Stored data
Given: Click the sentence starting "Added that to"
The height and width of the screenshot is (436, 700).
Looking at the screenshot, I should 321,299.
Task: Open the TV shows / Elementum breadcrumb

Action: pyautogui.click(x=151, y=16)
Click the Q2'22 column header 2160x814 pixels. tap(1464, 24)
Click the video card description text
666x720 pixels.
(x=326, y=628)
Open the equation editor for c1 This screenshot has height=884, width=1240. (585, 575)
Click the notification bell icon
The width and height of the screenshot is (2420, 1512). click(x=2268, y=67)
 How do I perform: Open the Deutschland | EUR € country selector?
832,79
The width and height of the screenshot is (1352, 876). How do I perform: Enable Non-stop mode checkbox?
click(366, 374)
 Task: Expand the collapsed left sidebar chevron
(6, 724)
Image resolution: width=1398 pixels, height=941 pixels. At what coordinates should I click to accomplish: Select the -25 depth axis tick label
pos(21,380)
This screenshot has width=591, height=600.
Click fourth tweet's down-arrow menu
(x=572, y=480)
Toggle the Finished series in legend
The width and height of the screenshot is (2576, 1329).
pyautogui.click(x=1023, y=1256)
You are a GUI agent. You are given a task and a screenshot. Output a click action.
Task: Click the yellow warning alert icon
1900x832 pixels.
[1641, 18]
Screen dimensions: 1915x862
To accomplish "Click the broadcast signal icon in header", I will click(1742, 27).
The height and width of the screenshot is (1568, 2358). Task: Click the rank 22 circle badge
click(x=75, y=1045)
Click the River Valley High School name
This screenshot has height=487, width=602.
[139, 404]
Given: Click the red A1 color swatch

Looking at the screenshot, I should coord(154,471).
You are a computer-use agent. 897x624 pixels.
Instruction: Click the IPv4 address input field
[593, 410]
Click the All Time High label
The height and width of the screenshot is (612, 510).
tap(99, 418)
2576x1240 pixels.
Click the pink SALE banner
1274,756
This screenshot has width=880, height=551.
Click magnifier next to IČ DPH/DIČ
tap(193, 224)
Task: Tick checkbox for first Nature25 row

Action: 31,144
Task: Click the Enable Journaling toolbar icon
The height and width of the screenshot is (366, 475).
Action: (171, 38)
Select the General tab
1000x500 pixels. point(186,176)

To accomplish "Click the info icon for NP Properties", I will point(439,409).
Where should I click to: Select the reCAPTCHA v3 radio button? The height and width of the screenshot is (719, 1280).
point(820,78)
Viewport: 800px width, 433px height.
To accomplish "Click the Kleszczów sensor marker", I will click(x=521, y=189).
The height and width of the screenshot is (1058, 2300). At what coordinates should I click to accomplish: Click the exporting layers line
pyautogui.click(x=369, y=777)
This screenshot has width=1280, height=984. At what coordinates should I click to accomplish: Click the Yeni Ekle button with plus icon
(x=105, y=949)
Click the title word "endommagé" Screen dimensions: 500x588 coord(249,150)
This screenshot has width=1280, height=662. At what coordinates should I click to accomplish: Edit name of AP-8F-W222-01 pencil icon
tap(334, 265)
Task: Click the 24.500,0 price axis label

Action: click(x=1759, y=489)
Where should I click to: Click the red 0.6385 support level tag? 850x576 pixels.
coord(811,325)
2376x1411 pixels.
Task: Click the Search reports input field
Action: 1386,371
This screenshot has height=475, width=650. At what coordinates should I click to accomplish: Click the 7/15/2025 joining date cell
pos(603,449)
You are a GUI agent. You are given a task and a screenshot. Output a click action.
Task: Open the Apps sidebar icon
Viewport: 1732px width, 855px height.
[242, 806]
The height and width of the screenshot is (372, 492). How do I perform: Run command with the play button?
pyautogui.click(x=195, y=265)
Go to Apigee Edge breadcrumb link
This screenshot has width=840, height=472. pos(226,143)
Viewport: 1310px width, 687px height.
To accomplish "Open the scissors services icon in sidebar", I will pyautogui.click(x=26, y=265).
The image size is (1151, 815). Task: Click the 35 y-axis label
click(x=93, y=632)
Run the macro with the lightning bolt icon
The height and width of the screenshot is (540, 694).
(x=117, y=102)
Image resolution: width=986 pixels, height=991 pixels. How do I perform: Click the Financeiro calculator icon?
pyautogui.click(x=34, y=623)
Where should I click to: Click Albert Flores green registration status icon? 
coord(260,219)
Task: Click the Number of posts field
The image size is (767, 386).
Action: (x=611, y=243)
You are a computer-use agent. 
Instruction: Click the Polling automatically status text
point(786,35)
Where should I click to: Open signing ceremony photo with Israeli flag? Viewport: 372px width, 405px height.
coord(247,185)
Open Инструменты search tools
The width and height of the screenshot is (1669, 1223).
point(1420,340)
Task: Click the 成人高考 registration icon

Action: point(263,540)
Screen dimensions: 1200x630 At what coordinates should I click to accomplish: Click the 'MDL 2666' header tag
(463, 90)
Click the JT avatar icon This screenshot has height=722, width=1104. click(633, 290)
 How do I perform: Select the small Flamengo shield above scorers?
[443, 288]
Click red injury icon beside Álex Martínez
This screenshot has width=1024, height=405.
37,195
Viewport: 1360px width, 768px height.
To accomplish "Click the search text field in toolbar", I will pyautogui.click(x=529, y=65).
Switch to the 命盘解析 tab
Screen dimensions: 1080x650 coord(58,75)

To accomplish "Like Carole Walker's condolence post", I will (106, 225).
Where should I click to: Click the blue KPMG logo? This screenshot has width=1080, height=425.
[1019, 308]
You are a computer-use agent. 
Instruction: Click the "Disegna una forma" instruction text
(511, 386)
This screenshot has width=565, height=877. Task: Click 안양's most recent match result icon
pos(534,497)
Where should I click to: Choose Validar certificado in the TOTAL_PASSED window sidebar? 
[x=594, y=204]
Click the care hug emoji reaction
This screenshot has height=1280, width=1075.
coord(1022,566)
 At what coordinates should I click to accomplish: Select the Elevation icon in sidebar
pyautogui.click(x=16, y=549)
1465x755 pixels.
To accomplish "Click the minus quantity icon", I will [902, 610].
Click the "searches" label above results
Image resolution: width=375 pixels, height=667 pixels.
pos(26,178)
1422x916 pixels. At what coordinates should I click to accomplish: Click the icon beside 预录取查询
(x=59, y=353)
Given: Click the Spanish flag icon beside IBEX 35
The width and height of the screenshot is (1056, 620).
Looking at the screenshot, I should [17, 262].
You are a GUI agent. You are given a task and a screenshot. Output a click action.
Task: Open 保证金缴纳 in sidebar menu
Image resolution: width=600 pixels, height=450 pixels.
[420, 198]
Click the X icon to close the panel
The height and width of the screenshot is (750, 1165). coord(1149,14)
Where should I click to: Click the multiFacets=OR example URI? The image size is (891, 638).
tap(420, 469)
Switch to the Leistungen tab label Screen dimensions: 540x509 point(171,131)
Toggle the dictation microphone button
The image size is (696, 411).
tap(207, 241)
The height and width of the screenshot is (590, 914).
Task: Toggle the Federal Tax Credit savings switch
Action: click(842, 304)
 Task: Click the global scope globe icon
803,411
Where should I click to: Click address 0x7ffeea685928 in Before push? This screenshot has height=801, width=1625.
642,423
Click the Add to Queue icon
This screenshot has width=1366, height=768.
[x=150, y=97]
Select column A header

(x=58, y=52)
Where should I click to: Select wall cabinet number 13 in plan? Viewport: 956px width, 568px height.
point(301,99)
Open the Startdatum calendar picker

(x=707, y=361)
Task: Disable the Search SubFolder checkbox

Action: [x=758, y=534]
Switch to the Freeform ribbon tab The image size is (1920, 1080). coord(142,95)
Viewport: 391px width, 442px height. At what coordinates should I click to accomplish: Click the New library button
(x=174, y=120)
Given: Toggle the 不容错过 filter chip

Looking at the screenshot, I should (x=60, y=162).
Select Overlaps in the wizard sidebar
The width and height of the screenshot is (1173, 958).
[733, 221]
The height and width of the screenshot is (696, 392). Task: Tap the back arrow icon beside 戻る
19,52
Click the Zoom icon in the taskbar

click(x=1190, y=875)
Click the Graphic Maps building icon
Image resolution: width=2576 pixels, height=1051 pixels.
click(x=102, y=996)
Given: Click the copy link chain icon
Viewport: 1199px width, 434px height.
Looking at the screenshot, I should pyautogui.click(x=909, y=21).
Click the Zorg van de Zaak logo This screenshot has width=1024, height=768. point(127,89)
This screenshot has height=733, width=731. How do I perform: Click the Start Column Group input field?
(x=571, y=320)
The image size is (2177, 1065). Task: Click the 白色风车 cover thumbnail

### WHAT THE TASK ASKS
Repeat word for word each line from the one with "Viewport: 1199px width, 434px height." to the end of the records above, inclusive.

### SOLUTION TO THE PROBLEM
Viewport: 1199px width, 434px height.
Looking at the screenshot, I should pyautogui.click(x=909, y=21).
Click the Zorg van de Zaak logo This screenshot has width=1024, height=768. point(127,89)
This screenshot has height=733, width=731. How do I perform: Click the Start Column Group input field?
(x=571, y=320)
The image size is (2177, 1065). Task: Click the 白色风车 cover thumbnail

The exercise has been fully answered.